Both players started by holding serve comfortably. Ernests was rewarded with his first break point at two all. After an entertaining rally, Gulbis hit a great lob to get the advantage. The energy of the players and crowd alike grew exponentially during that point. Unfortunately for Gulbis, the net blocked his path and the break points were no longer available. The service games were getting much closer. It was time for someone to get ahead and Lu graciously accepted. Or you could say Gulbis declined. Ernests double faulted and gave Lu the lead at 5-3. Lu was able to serve out the first set at 3.
The first game of the second looked promising. They had fought to deuce. Gulbis tapped the ball over the net for a great winner, giving him the advantage. However, this is where things started to deflate for the Latvian. He was broken early in the set and it was quickly becoming a comedy of errors. Ernests was able to hold at 1-2 and the crowd cheered to pump him up. Lu was very good at making his opponent run. All Lu had to do was keep the shots in play and let Gulbis give him the point. Ernests did have an easy service game towards the end, but the damage was done. Lu took the second set 6-2 and the match 6-3, 6-2.
As much as I’d like to, I can’t offer any excuses for Ernests on this match. Coming into Cincinnati, I worried about his shoulder. Shoulder pain has been a factor for him dating back to Indian Wells. He had taken a break just before this tournament and it seemed to have helped. Speaking to Ernests before the match, he said it was feeling better and sounded very positive. During the match, he never once showed signs of discomfort so I’m guessing the shoulder wasn’t what caused those five double faults and low serve percentage. As you can see, I am a huge fan of Ernests. I hope he can gain some success soon, but he will have to play a lot better than he did in Cincy.

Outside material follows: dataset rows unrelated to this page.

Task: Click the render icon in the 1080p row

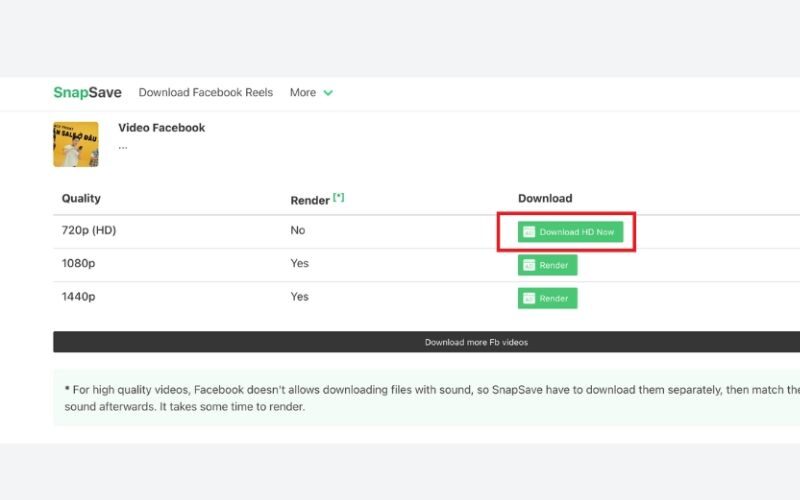Action: tap(528, 265)
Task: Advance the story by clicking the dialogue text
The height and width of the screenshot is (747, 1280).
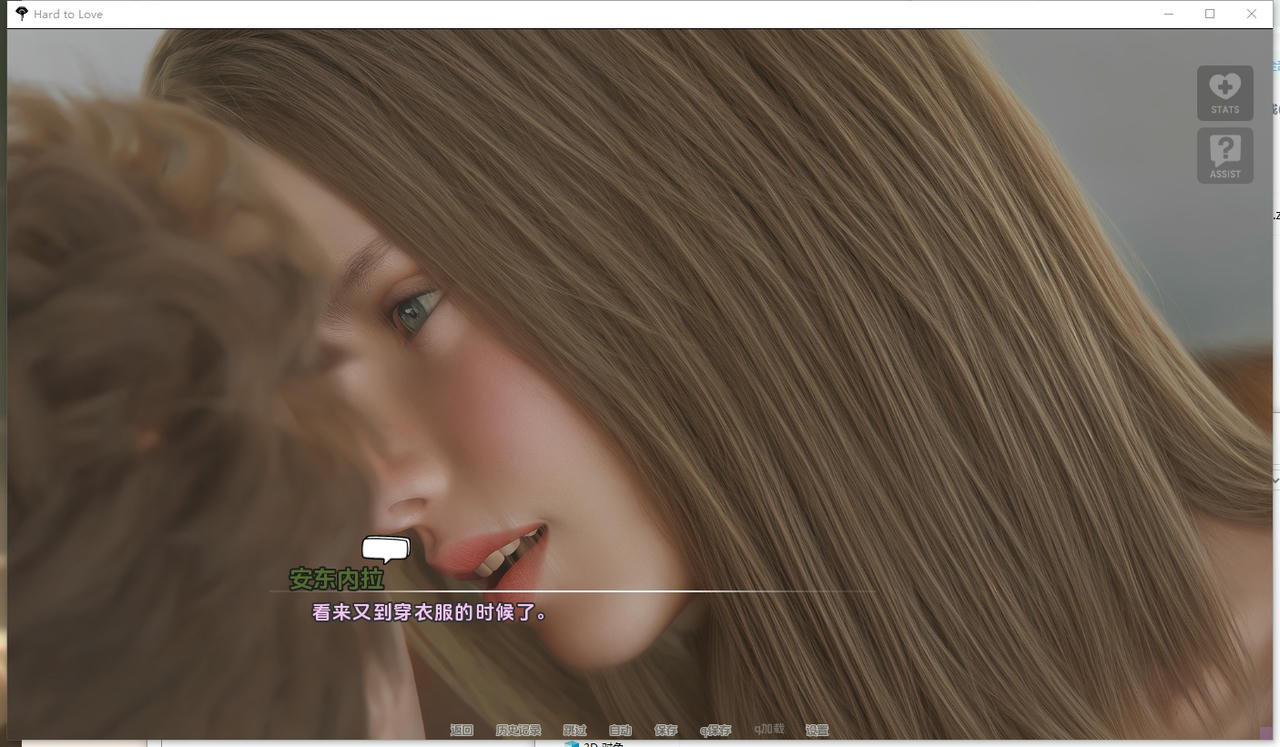Action: point(428,612)
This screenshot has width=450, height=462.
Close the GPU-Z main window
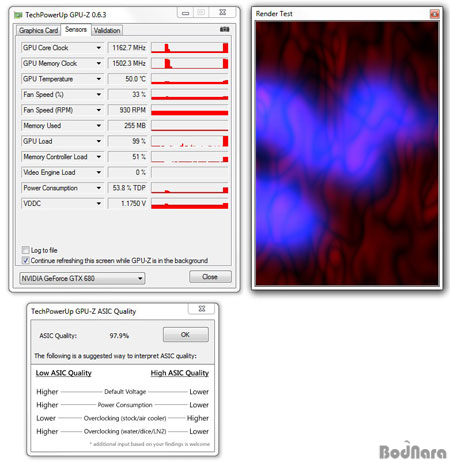223,13
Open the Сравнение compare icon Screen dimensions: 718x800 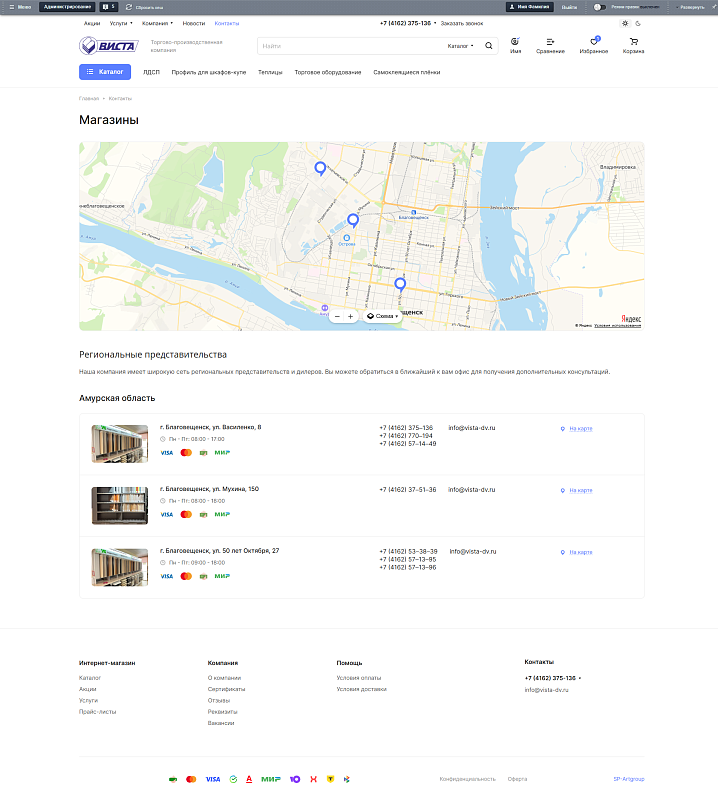[549, 45]
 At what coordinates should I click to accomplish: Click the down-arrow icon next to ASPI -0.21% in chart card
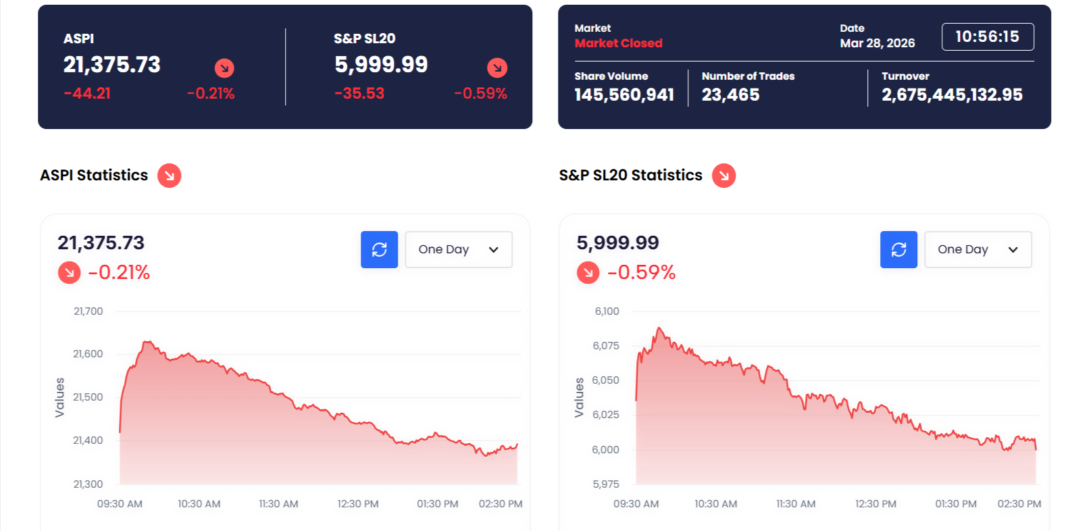[69, 272]
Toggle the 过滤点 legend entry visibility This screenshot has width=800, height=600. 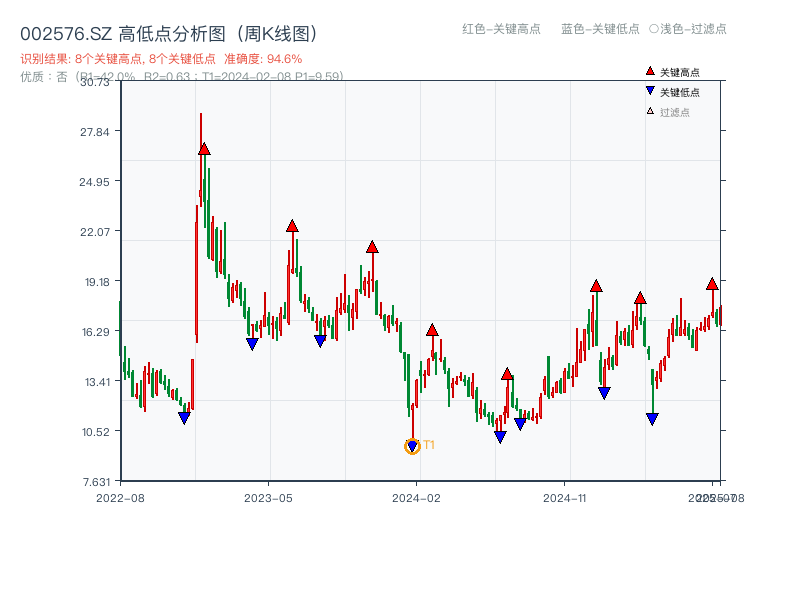point(672,110)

Philipp Petzschner vs. Ivan Dodig
Second on the agenda was Philipp Petzschner and Ivan Dodig. Although I was familiar with both players, I didn’t have a preference for who I wanted to win. That was…. until I saw Petzschner. He was wearing knee-high socks like soccer players wear. I don’t know about you, but I don’t see that too often and I couldn’t help but think, “Ok dude, you take this thing. You got your game socks on”. This all may seem a bit silly, but when it came to the match the socks really were the best thing. Petzschner was at the match physically, but in general, he was somewhere else. Dodig cruised through game after game. His first and second serve percentages were both very high. During the second set, Petzschner started to show signs of life but received the same results in the end. The final score was 6-0, 6-3.
Sidenote: Marin Cilic, Ricardo Mello, and Florian Mayer all stopped in to see this match.
Sergiy Stakhovsky vs. Leonardo Mayer
This match started off on a funny note. The umbrella they were using for Stakhovsky was folded upward and they were struggling to get it back down. Finally they got it to go back to normal, but Stakhovsky had to assist the girl on where to properly stand.
At the start of the match, Stakhovsky was hitting the ball very well and Mayer was visibly frustrated. At one point, he asked for the towel in a rather aggressive tone. Stakhovsky was able to break Mayer but the lead didn’t last long. Mayer broke back to even up the score. After a nice winner, the crowd came around loudly for the Ukrainian. Stakhovsky got the break he needed and won the first set 7-5.
The second set did not help withMayer’s body language. He couldn’t help himself with arguing with the umpire for a few minutes. He did win me over a little bit by screaming “ah” in a high pitched voice when he missed a shot. A smile presented itself on his face. If you are going to be moody in a match, it helps if you are also being adorable with it. Towards the end, the crowd was loudly supporting their man and Mayer was getting annoyed. With the roar of the crowd around him, Stakhovsky broke Mayer for the final time. He was victorious, 7-5, 6-4.